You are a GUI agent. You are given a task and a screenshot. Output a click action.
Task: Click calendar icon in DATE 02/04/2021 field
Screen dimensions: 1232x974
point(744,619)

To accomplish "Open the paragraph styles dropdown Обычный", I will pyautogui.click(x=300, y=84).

* * *

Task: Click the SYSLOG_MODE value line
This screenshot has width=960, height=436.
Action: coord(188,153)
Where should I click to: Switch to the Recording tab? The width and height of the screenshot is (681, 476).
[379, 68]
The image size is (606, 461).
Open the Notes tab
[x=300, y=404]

*TAREFA PROPOSTA:* Você pode reescrever tudo o que vai da linha com "You are a GUI" até a linha com "will pyautogui.click(x=300, y=84).", trocando "calendar icon" por "date picker" e mantendo o resto igual?

*RESPOSTA AO EXERCÍCIO:*
You are a GUI agent. You are given a task and a screenshot. Output a click action.
Task: Click date picker in DATE 02/04/2021 field
Screen dimensions: 1232x974
point(744,619)

To accomplish "Open the paragraph styles dropdown Обычный", I will pyautogui.click(x=300, y=84).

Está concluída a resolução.